It’s the festive season, and here at Ylva, we feel a personal responsibility to make the yuletide gay! We’ve collected eleven different stories from authors all across the globe, who have shared with us what the festive season means to them. From India, to Australia, to Wales and South Africa, these stories seek to warm hearts, fill stockings.
Read part one of our author exclusive:
From Lee Winter, who wrote The Friend
One of the mystifying things about my early teen years was Christmases spent at the home of my great aunt. From London initially, the woman absolutely insisted we have the full wintry English spread she’d had as a girl, despite it being the height of Australian summer.
It could be a scorcher, but she didn’t care, as long as we tucked into her roast lamb and chicken, and plum and brandy puddings. So in my story I’ve paid homage to all those absurd feasts spent in the fiery pits of hell. That’s what says Christmas to me even now: heat. Although most things in my story didn’t happen in real life, one thing I’d have loved to have seen would have been my imposing great aunt’s reaction if I’d dared bring a girlfriend to Christmas lunch. I suspect it’d have gone much differently than it did in my story!
From Andrea Bramhall, who wrote The Night Before Christmas—a Cumbrian Tale
Mince pies, brussels sprouts, the Queen’s Speech, Christmas pudding, carol services, a whole host of TV Christmas specials, and those crappy paper hats that come out of the crackers we all try desperately not to win. Just a few of the staples of a traditional British Christmas.

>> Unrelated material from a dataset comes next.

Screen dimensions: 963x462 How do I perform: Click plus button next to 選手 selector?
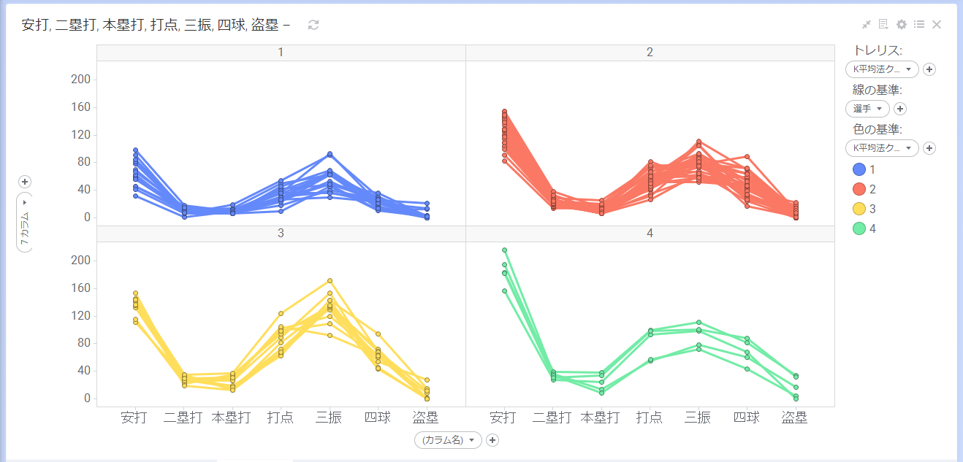pos(900,109)
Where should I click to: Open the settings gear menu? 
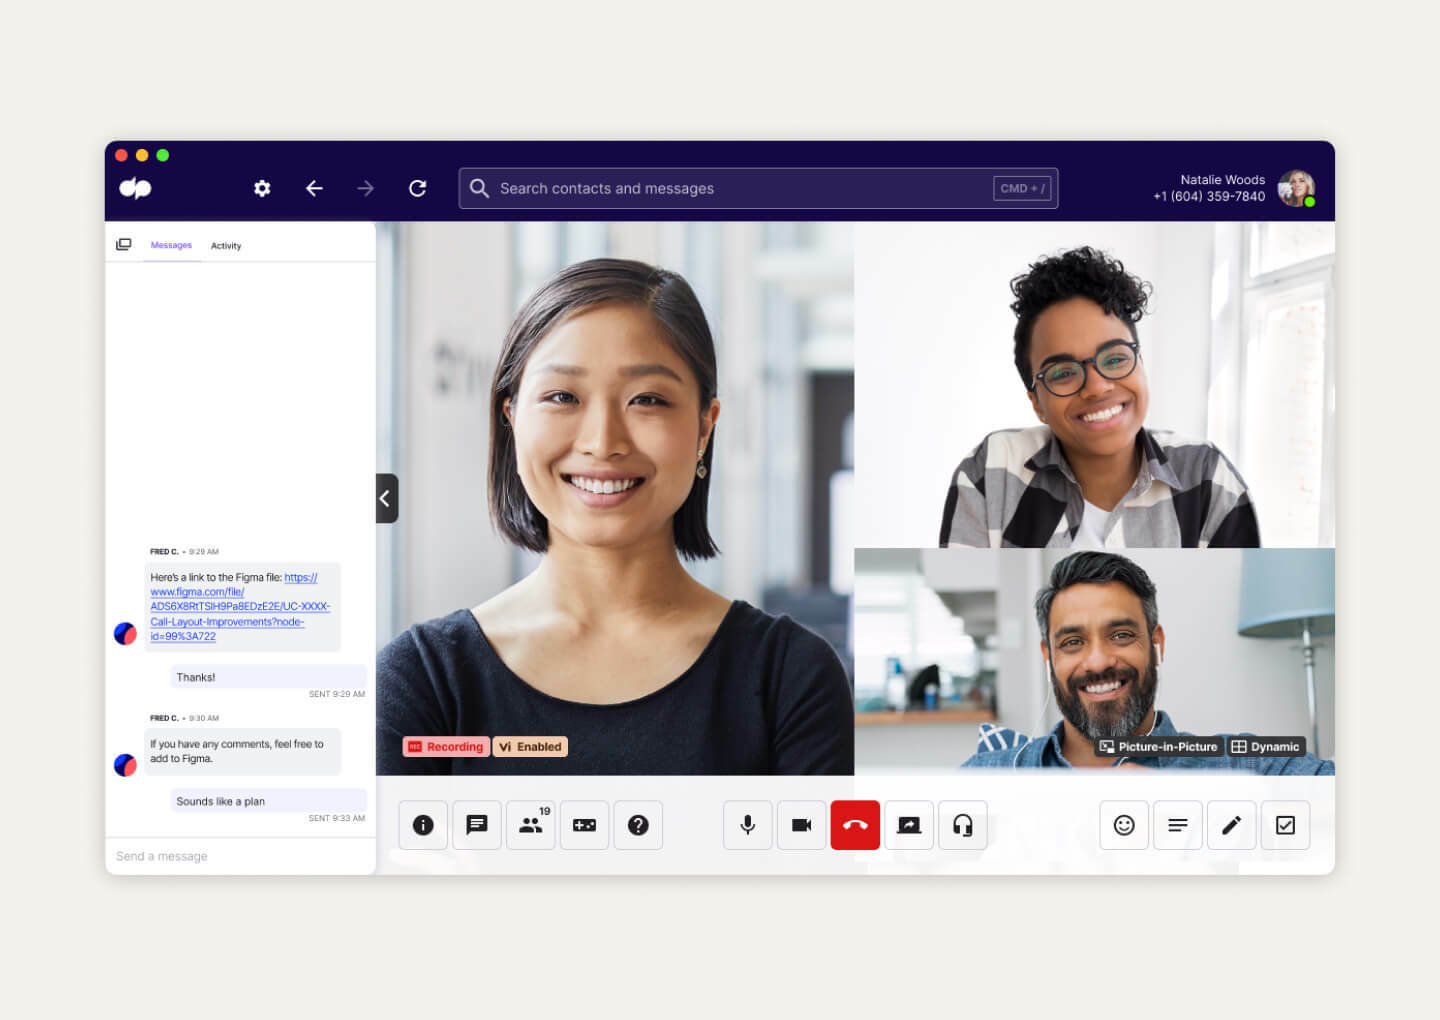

But across the country, and most specifically in the countryside, there are men and women who give up these traditions and time with their families to help save lives. I’m not talking about the wonderful job done by the emergency services and healthcare professionals—though they deserve our praise and gratitude too. I’m talking about those in the Mountain Rescue Services; people who volunteer their time every day, to help save lives. People who will literally climb a rock face and carry the injured down to safety. They will find you when you’re lost in the fog, when you’re injured, scared, and in need. Christmas is a time of giving, and it my humble belief that the men and women of the Mountain Rescue Services are the embodiment of that spirit. That’s why, to me, writing about a MRS volunteer putting herself on the line, is the perfect celebration of Christmas.
From Sheryn Munir, who wrote The Many Christmases of India
Indians love a celebration. There are numerous festivals here, related not just to religion, but also nature, change in seasons, birth or death, and a myriad of other reasons. If one were to get a day off work for every festival, we would probably be working for less than half the year.
Many people who don’t know the country well, believe that it’s a land of Hindus. That’s a misconception. Apart from Hinduism, India is home to several other religions, such as Islam, Christianity, Sikhism, Buddhism, Jainism, Zoroastrianism, Judaism and various indigenous, ethnically bound faiths.
Christmas is an important festival in India. But, like everything else here, it is celebrated in different ways in different parts of the country. So, I picked up one kind of Christmas celebration from the south, and wrote a story about it based in the north, where I live, to share with a new audience.
Look out for part II of our authors’ exclusive coming next week, and in the meantime, get into the festive spirit and read our flirty, festive anthology, Language of Love, now available on Kindle Unlimited!
Just snagged “Language of Love” on Kindle Unlimited. Can’t wait to read each story! Love, love, love that the stories depict wlw from different cultures and countries celebrating the holidays. My own family’s celebrations are an amalgamation of the different cultures, races, nationalities and ethnicities within it, and I’m hyped to discover the celebration similarities and differences shown in Ylva’s festive collection.
—>Many people who don’t know the country well, believe that it’s a land of Hindus. That’s a misconception.
One narrative is that southern US states have the largest concentration of Baptists per state in the world when in fact it’s the state of Nagaland in India that does.